NagiosEnterprises / nagioscore

Nagios Core
GNU General Public License v2.0
1.56k stars 448 forks source link

nagios: job XX (pid=YY): read() returned error 11 #172

Open archiecobbs opened 8 years ago

archiecobbs commented 8 years ago

After upgrading from 4.1.1 -> 4.2.1, I'm seeing the same problem as described in this thread.

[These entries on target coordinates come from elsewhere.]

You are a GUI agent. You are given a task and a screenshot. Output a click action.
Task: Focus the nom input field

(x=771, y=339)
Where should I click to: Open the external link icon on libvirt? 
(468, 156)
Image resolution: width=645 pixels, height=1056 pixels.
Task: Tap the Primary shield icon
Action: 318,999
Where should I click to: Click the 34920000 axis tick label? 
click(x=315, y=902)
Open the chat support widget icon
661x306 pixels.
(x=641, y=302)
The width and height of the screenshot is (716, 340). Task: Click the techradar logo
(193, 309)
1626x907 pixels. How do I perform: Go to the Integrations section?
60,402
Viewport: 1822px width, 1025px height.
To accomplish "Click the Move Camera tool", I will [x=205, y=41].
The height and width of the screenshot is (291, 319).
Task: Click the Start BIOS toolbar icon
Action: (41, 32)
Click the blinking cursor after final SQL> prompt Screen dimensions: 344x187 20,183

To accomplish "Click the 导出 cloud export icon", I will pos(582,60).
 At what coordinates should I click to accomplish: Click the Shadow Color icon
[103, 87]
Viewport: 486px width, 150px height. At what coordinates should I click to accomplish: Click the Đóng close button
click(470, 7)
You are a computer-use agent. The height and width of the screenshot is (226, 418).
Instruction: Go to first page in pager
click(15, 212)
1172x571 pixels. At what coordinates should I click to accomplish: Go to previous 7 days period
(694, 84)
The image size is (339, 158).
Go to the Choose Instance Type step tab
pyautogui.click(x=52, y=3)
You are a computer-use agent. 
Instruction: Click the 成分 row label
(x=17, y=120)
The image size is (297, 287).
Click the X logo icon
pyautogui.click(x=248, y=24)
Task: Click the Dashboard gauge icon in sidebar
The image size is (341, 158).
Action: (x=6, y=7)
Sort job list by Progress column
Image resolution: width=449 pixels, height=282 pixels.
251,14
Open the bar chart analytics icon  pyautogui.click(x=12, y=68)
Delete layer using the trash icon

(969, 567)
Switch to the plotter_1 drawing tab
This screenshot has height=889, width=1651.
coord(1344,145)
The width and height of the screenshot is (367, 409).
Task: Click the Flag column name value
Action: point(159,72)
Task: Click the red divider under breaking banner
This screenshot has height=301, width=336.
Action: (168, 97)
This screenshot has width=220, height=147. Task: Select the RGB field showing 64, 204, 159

Sep 26 04:21:58 ops nagios: job 508 (pid=26756): read() returned error 11
Sep 26 04:36:58 ops nagios: job 523 (pid=27286): read() returned error 11
Sep 26 04:51:58 ops nagios: job 538 (pid=27801): read() returned error 11
Sep 26 05:06:58 ops nagios: job 553 (pid=28300): read() returned error 11
Sep 26 05:21:58 ops nagios: job 568 (pid=28797): read() returned error 11
Sep 26 05:36:58 ops nagios: job 585 (pid=29372): read() returned error 11
Sep 26 05:51:58 ops nagios: job 599 (pid=29857): read() returned error 11
Sep 26 06:06:58 ops nagios: job 615 (pid=30380): read() returned error 11
Sep 26 06:21:58 ops nagios: job 630 (pid=30902): read() returned error 11
Sep 26 06:36:58 ops nagios: job 645 (pid=31451): read() returned error 11
Sep 26 06:51:58 ops nagios: job 660 (pid=31945): read() returned error 11
Sep 26 07:06:58 ops nagios: job 675 (pid=32456): read() returned error 11
Sep 26 07:21:58 ops nagios: job 691 (pid=541): read() returned error 11
Sep 26 07:36:58 ops nagios: job 706 (pid=1204): read() returned error 11
Sep 26 07:51:58 ops nagios: job 721 (pid=1772): read() returned error 11
Sep 26 08:06:58 ops nagios: job 736 (pid=2586): read() returned error 11
Sep 26 08:21:58 ops nagios: job 752 (pid=3126): read() returned error 11
jfrickson commented 8 years ago

Those lines just say the nagios process got an EAGAIN error while trying to read from the child processes, and had to retry. I will probably stop logging that in some future but want to leave it there for a while. I could change the log level to LOG_NOTICE instead of LOG_ERR, if that would help.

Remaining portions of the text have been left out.